*CONSIGNE A*:
Répondez aux questions suivantes à partir de l'article sur la tour Elithis :
(i) Quel surcoût est mentionné pour les projets d'immeubles à faible énergie qui acceptent de communiquer sur cet aspect ?
(ii) Quel a été le coût total de la tour ?
(iii) À combien s'établit la consommation moyenne de la tour après deux hivers ?
*CONSIGNE B*: Dans l'article sur la tour Elithis, relevez toutes les valeurs chiffrées du paragraphe qui commence par « Cette tour de neuf étages ».

-------- PAGE --------

Tour Elithis à Dijon : 8 kwh/m2 sans surcoût

Rédigé par

Jean-Philippe Pié

Journaliste

1785 Dernière modification le 01/08/2012 - 10:05

Les immeubles à faible voire zéro énergie, on en parle beaucoup, on en voit beaucoup moins. Non seulement les projets ne sont pas toujours convaincants, témoin les façades percées de fenêtres étroites comme des meurtrières de certains immeubles seulement BBC, mais les surcoûts peuvent être importants (+ 20 à 30 %, pour les projets qui acceptent de communiquer sur cet aspect). Pourtant, la performance énergétique n'est pas synonyme de facture lourde. La tour conçue par la société d'ingénierie Elithis à Dijon, dont elle est aussi le siège social, le démontre. Lors de sa livraison en 2009, l'édifice a été salué par la revue scientifique allemande Rehva comme le bâtiment le plus sobre du monde.

Le bouclier solaire protège de la chaleur l'été et laisse passer la lumière l'hiver.

Cette tour de neuf étages, qui abrite 300 salariés, a coûté exactement le même prix qu'un immeuble standard, soit 7 millions d'euros et 1 430€/m2. Mais elle consomme beaucoup moins qu'un bâtiment BBC ! Après avoir passé deux hivers, sa consommation moyenne s'établit à 8 kwh/m2. La clé ? L'adéquation entre la conception et l'usage du bâtiment. Comme l'explique Thierry Bièvre, directeur général d'Elithis, "on a rien inventé, on a juste observé. Par exemple, les dépenses d'énergie dans un immeuble de bureaux ont peu à voir avec celles d'un immeuble d'habitation. Le poste éclairage peut s'y révéler beaucoup plus coûteux que le chauffage."

-------- DONNÉES FOURNIES --------

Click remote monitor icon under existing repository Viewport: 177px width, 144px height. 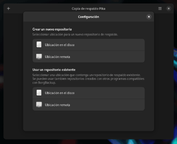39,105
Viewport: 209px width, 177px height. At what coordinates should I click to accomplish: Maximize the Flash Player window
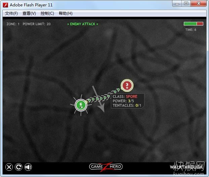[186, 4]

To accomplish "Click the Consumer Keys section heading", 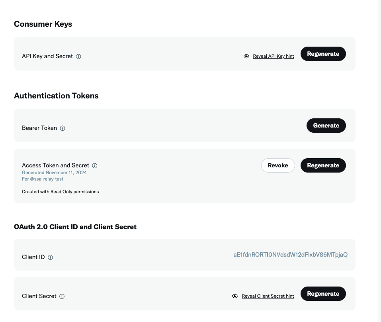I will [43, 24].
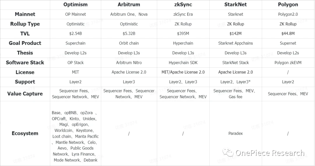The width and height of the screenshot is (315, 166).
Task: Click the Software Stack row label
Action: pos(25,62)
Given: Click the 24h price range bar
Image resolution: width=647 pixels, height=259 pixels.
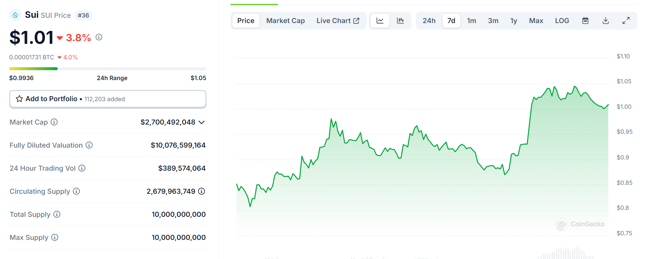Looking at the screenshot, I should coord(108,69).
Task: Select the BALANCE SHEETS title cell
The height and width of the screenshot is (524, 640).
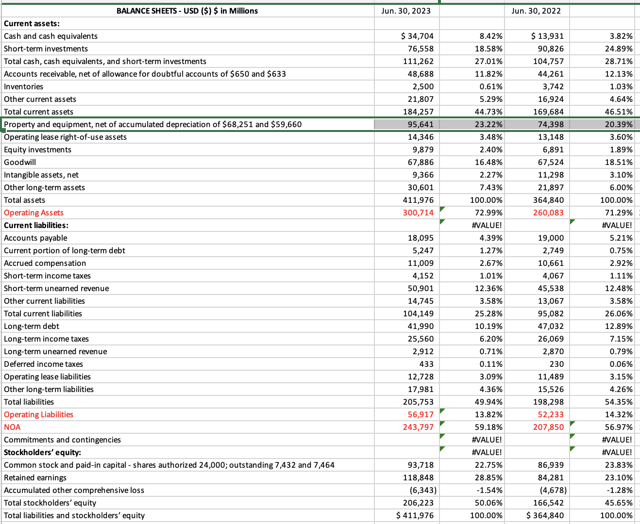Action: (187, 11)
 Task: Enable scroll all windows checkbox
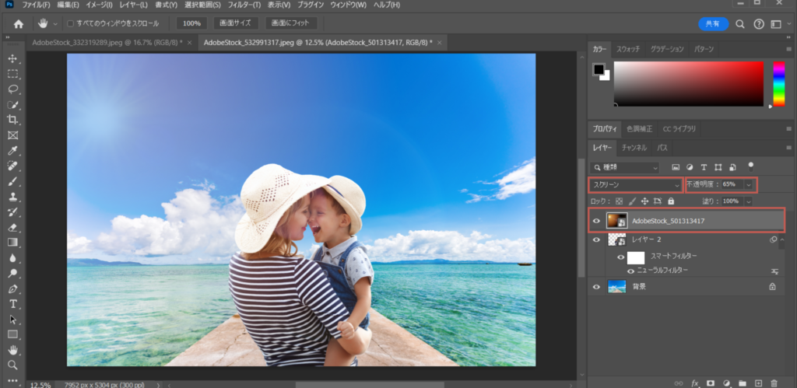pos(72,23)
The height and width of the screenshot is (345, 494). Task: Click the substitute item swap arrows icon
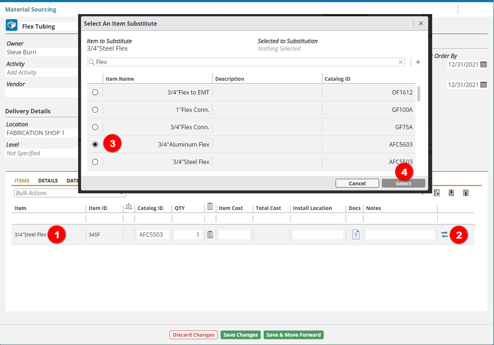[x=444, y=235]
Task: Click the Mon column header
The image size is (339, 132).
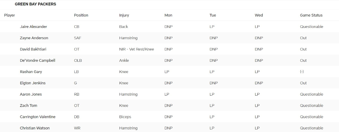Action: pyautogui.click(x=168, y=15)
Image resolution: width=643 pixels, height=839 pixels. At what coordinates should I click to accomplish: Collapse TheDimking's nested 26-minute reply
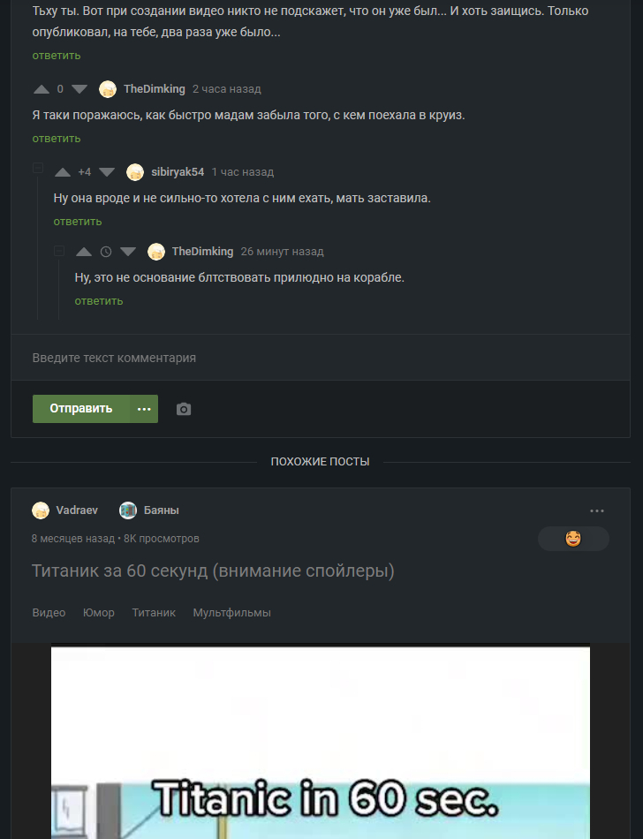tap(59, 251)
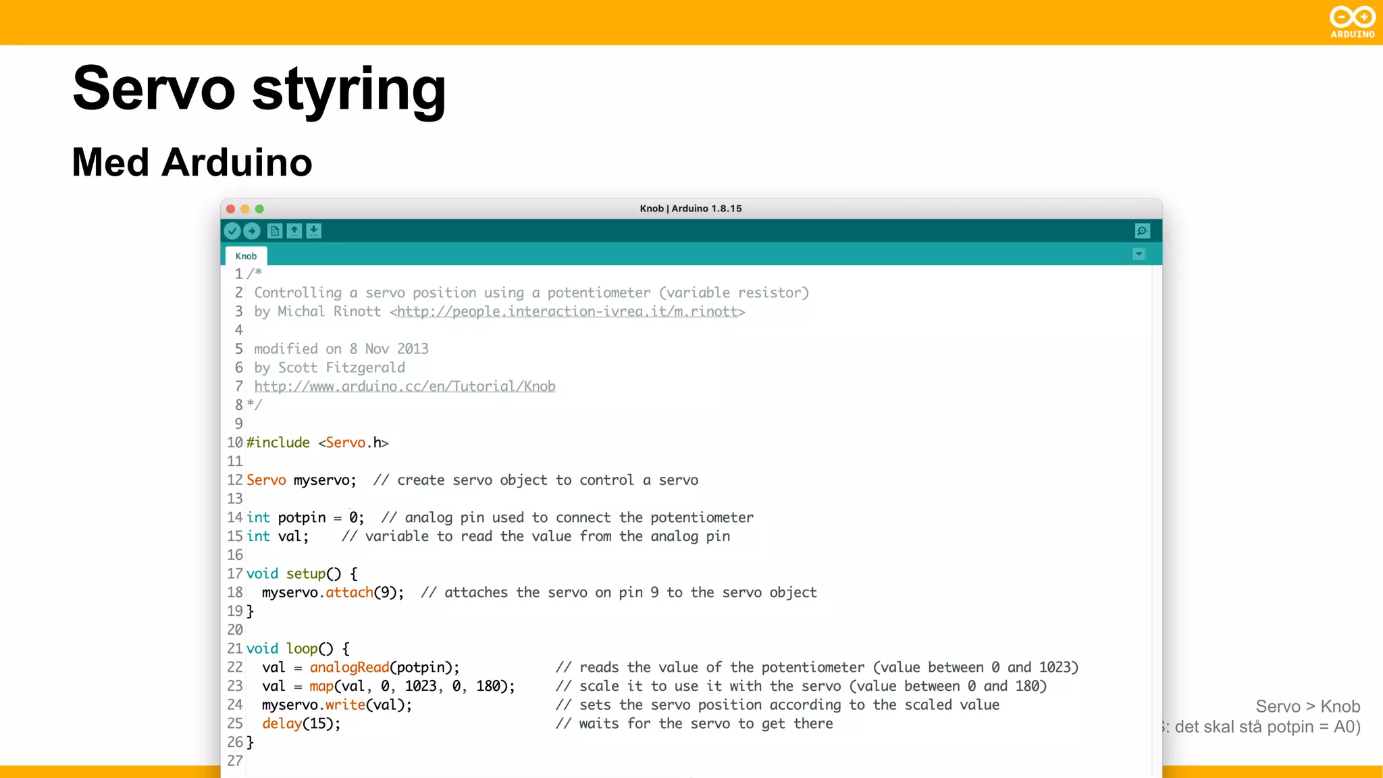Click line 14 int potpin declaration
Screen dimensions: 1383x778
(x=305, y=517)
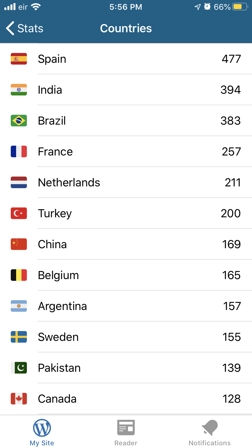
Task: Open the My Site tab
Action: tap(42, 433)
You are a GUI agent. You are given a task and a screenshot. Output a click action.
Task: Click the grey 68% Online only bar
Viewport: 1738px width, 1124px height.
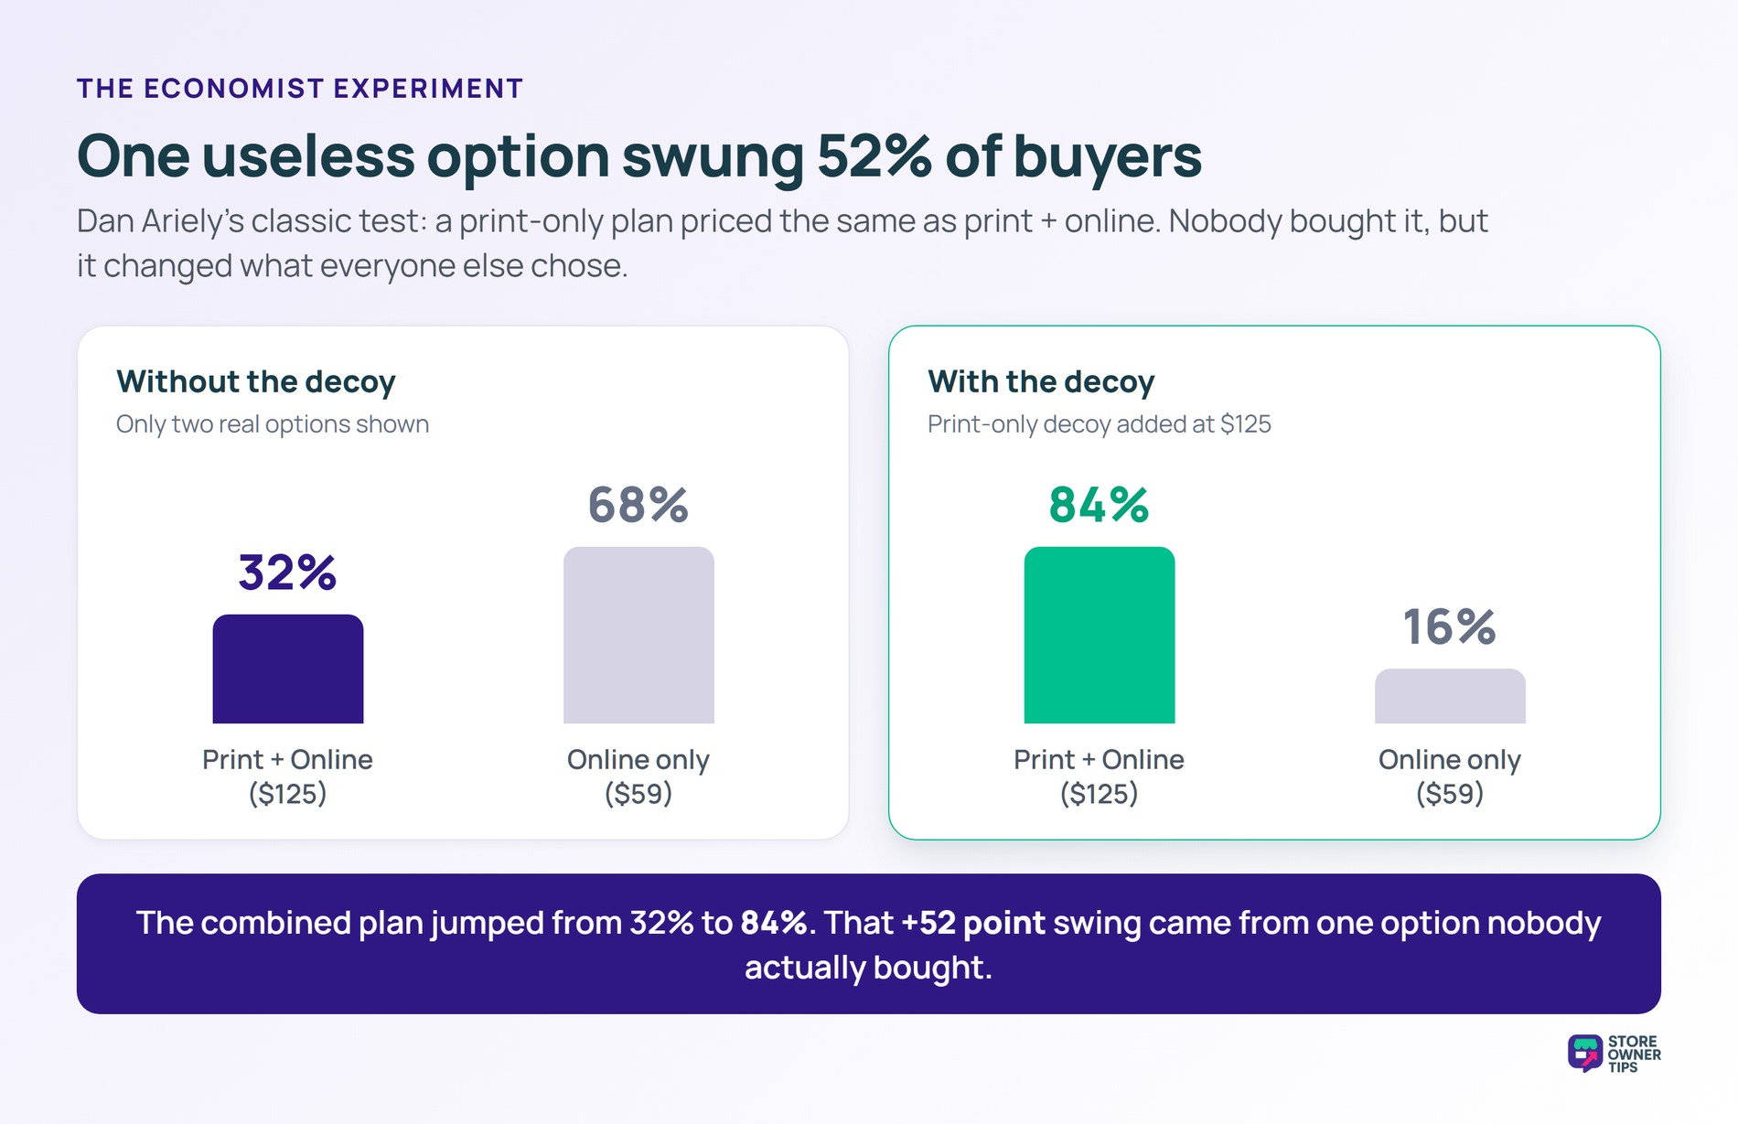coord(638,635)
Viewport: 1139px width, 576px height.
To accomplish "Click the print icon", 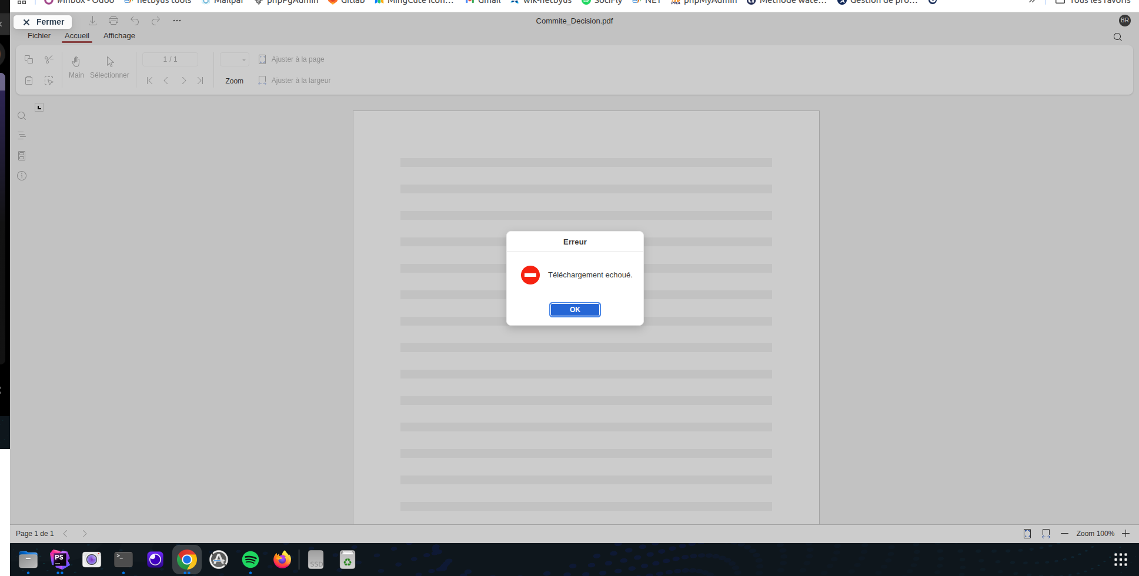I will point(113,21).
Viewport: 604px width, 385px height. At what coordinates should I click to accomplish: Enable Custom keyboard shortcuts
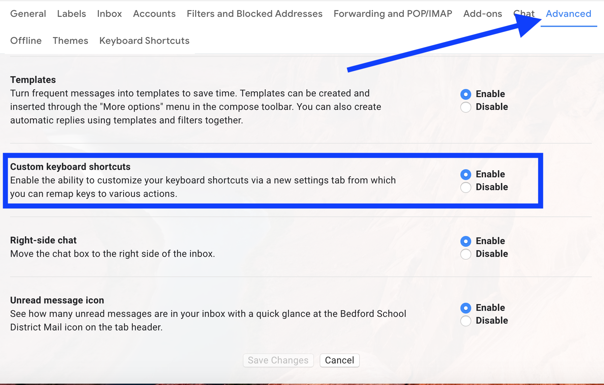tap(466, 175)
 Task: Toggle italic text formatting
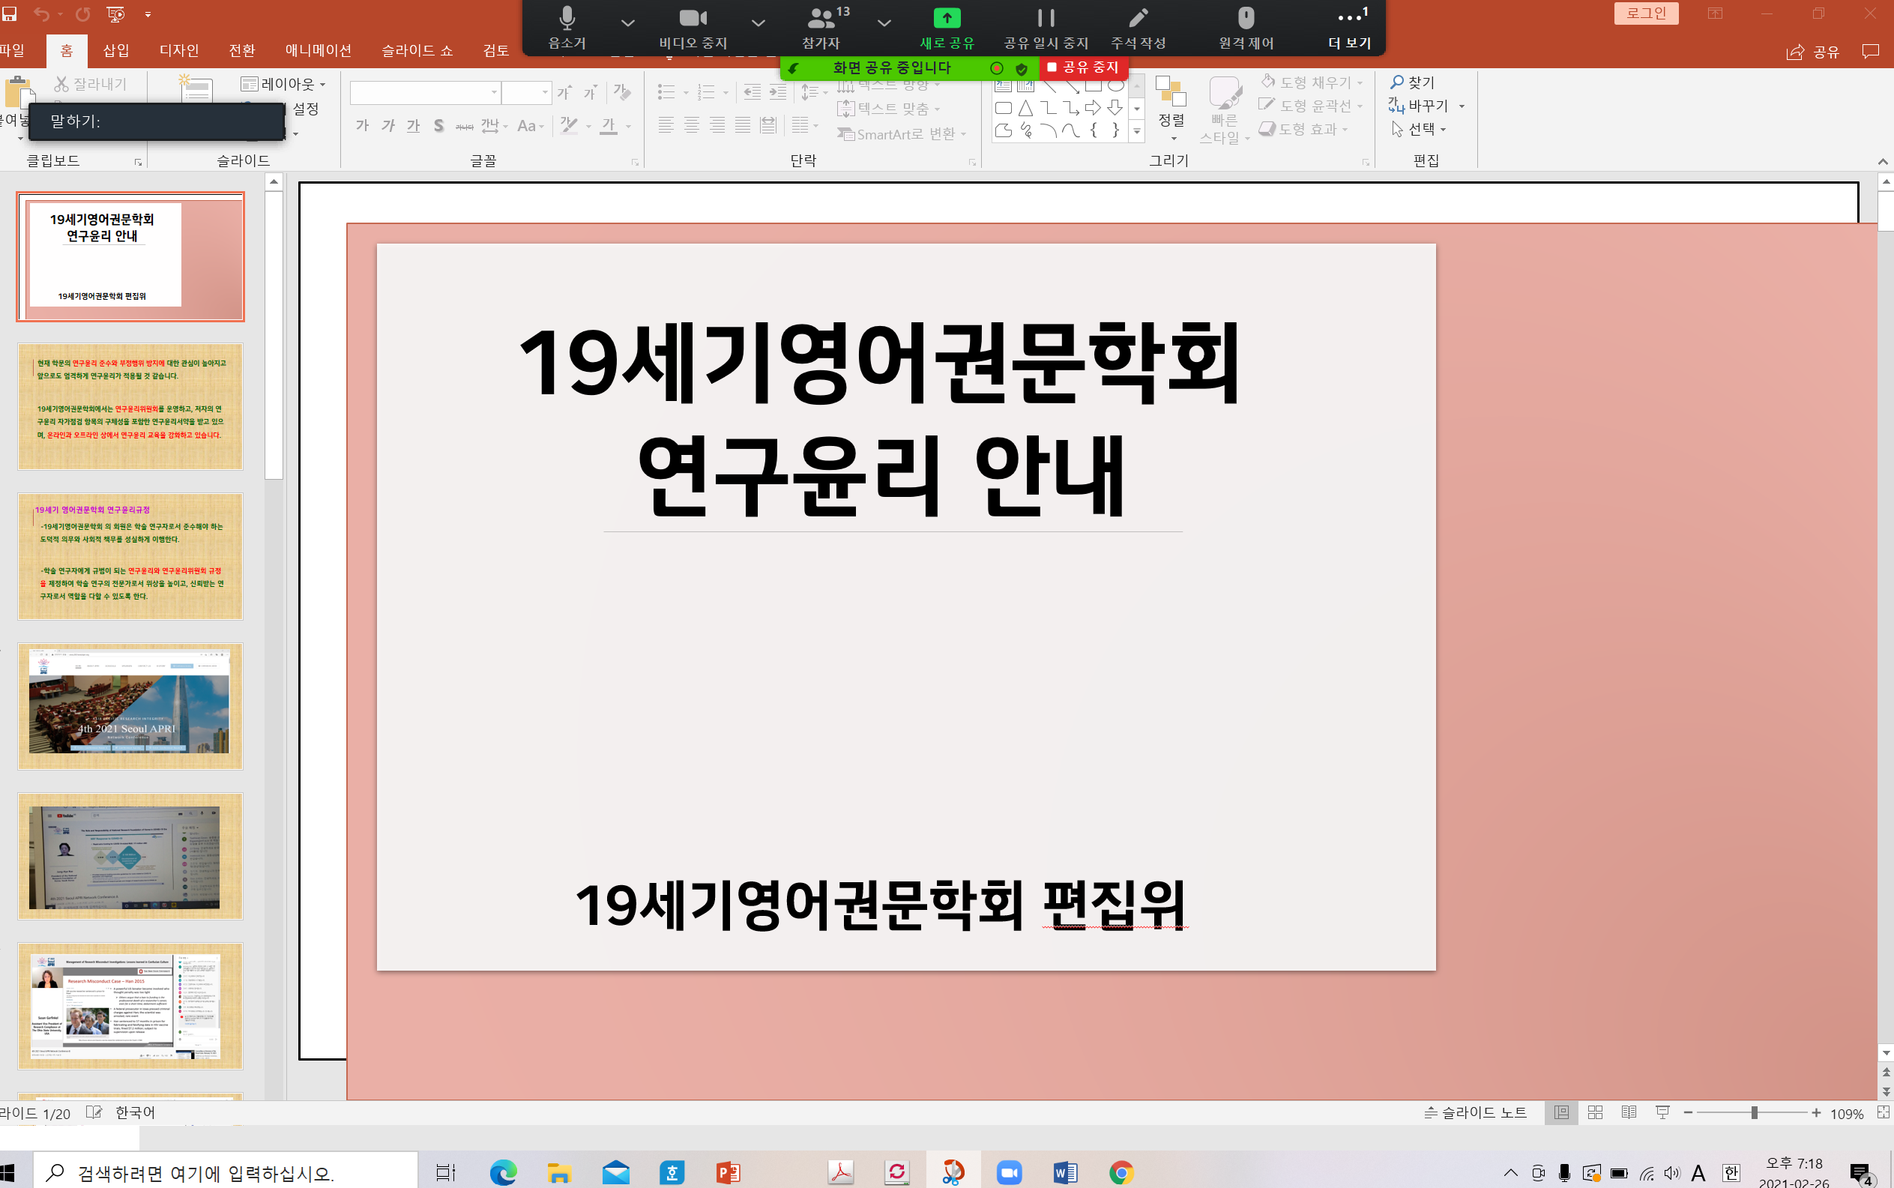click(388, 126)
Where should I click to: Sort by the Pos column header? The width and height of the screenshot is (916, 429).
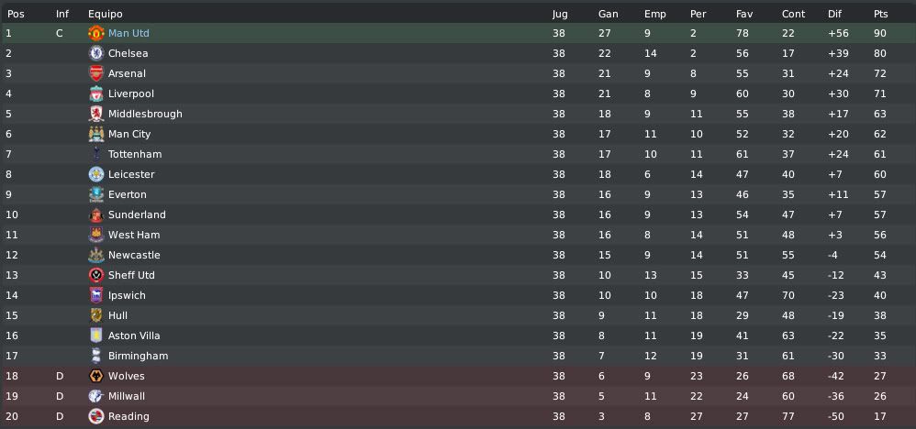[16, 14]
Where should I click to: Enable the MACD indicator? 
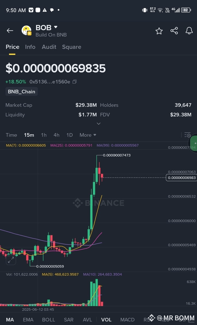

--------

*CORRIGÉ A*:
(i) + 20 à 30 %
(ii) 7 millions d'euros
(iii) 8 kwh/m2

*CORRIGÉ B*:
- neuf étages
- 300 salariés
- 7 millions d'euros
- 1 430 €/m2
- deux hivers
- 8 kwh/m2